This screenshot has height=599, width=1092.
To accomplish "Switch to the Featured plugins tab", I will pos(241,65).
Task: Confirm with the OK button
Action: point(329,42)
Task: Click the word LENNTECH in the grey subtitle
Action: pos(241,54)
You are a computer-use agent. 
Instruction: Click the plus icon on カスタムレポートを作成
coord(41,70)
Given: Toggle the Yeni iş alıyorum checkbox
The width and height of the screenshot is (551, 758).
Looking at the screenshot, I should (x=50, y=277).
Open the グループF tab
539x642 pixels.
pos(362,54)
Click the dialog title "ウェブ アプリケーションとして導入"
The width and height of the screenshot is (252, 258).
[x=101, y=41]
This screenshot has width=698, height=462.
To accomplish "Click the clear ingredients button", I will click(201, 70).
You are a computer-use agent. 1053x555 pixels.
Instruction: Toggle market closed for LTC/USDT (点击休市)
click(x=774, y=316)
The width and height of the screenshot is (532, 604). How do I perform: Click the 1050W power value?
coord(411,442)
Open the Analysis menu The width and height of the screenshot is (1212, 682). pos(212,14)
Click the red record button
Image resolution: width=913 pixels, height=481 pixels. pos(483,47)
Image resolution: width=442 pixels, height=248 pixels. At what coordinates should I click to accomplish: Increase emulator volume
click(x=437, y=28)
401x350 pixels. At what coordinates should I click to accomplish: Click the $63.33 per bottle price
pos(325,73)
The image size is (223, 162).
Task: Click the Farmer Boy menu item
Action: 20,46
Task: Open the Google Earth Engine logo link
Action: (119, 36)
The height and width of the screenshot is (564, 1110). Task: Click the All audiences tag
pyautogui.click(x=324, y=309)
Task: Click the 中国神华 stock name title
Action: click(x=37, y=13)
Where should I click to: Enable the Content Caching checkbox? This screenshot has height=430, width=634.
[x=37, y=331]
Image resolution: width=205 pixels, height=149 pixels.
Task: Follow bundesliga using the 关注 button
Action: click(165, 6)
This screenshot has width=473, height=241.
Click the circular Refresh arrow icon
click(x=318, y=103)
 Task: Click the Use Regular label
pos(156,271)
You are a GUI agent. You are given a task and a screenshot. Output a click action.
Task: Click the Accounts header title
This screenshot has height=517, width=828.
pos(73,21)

→ AIM OF THE TASK:
Give exactly the lines from the one with "This screenshot has width=473, height=241." to the end of the entries, nothing before them.

→ ANSWER TO THIS PROBLEM:
This screenshot has width=473, height=241.
Click the circular Refresh arrow icon
click(x=318, y=103)
 Task: Click the Use Regular label
pos(156,271)
You are a GUI agent. You are given a task and a screenshot. Output a click action.
Task: Click the Accounts header title
This screenshot has height=517, width=828.
pos(73,21)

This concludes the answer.